Having control over my attitude towards events is all I can do.
But that one thing is extremely powerful. It sent men to the moon after the Soviet Union put Sputnik into space. The US program was still launching high-altitude weather balloons. After Sputnik, the attitude of the country was “we have to do something.”
And Kennedy making that promise, in front of the world to land a man on the moon was our response to the event.
Being in control of my attitude towards events isn’t often worthy of news coverage. But it is as important to me as national pride was in the early sixties. When I adjust my attitude, it gives me an entirely new perspective on my world.
Things that I never dreamed possible, now appear, having been there the entire time.
Since nothing can be added or lost (a scientific truism) then what I really wanted already exists. Napoleon Hill said that for most of his followers, becoming “success conscious” was what they needed before his teaching would bear fruit.
They needed an attitude that attracted opulence. Most people focus on avoiding poverty and end up attracting the very thing they are trying to avoid. I am still a student of Napoleon Hill and value many of his observations about a person’s attitude towards life.
Having been diagnosed with depression after living with it for over 45 years, my attitude towards depression has changed.
As I have written, until I went into the hospital some 29 months ago, I told myself I did not have depression. In fact, depression wasn’t even in my vocabulary. I just had some tougher periods in my life. I focused on the positive in situations and didn’t see the tell-tale signs of depression.

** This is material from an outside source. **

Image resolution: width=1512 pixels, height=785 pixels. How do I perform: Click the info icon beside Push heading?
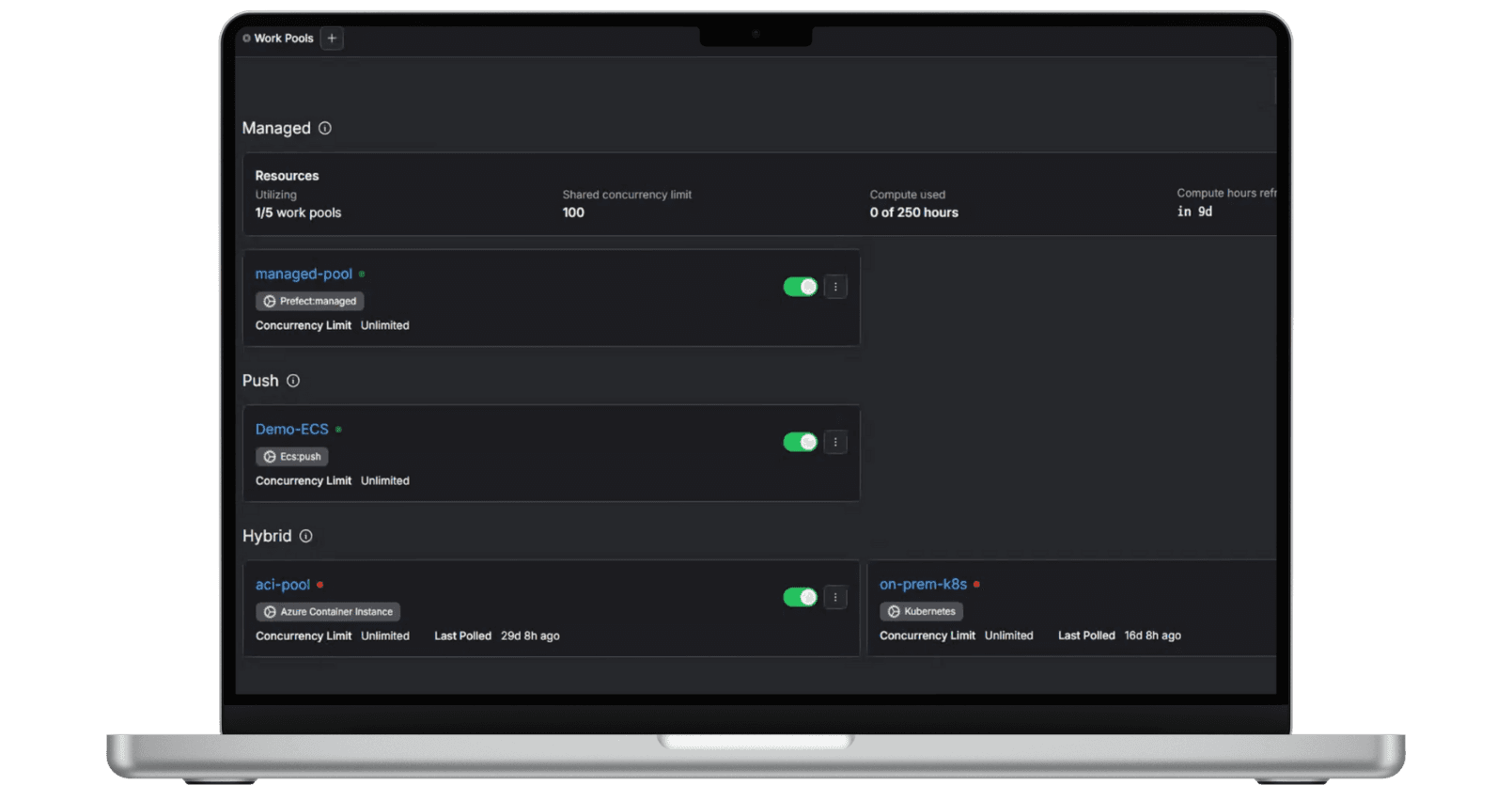click(293, 381)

Every time depression and I met, I would ignore it.
I still refer to 1977 as my “lost year.” Saying that wasn’t and still is not facing that dark time in my life. Yet I was still functioning, at least on the outside. I could make a living, but thinking back, I wasn’t doing much more than that.
In fact, before that depressive episode left, I had alienated a good friend.
And had tried to leave everything and every one by moving to a campground. I’m sure I secretly wanted to be found, and within a week I was. I moved back home and continued my daily runs, which I had started the previous winter. Now I wasn’t as hard-core a runner as Forest Gump, but I was logging 3 to 5 miles every day.
By the time I returned to college that fall, I was in the best shape I had been in my entire life.
My dark days were over. And everything was coming up Milhouse. I spent zero time investigating what had happened. There was no review of the year, which may have shed some light on what depression, and I had gone through. I had not seen a single doctor, therapist, or psychiatrist about what had happened.
And I certainly didn’t look for help from any professional while depression and I were circling the drain. It was up to me, I felt, to get better. It must be all in my head may have been my mantra. But I am not sure I was conscious enough about what was happening to even have a mantra.
All I thought about was how I was going to get through today.
And by the end of my depressive episode that time, I believe I was too numb to even think about that. Getting through the day with my high-functioning depression was all I could hope for.
If I had known about SMART Recovery, WRAP, or the change triangle, I believe I would have used them. I know it has only been 29 months since I found out all these tools existed, but I am sure I would have jumped into them back then.
But guess what, my attitude was to forget the past, and get on with the future.
And I did. I met and married my wife, became the college student body president, and had a 4.0 average for my senior year. I landed a management job right out of college, and we soon had three children. We moved with my job, I had seven stores in seven years. And the last store took us back to the same town from where we started.
Over 14 years passed before depression, and I were intimately together again.
I chose living over learning about the past. In the end, I am not sure I was ready. The understanding of depression and mental illness in general was, and often still is, shrouded in stigmatism. I remember walking in Williamsburg when Central State Mental Hospital was still there. Behind the formidable brick walls, people were kept out of polite society.
There was little understanding, just a plethora of fear and often disgust.
Outside the walls, I could hear how the locals talked about the residents inside. And the names that were used I will not repeat. But suffice it to say that the general attitude towards the mentally ill was to lock them up and keep them away from me. This was 50 years ago.
I know I have digressed, but I have always written what comes into my head.
While my wish is that others will see hope, this blog is still my way of working out my relationship with depression. Having changed my attitude early this week, the past three days have felt productive and fulfilling. Getting over feeling sorry for myself, I am back to focusing on today and the future.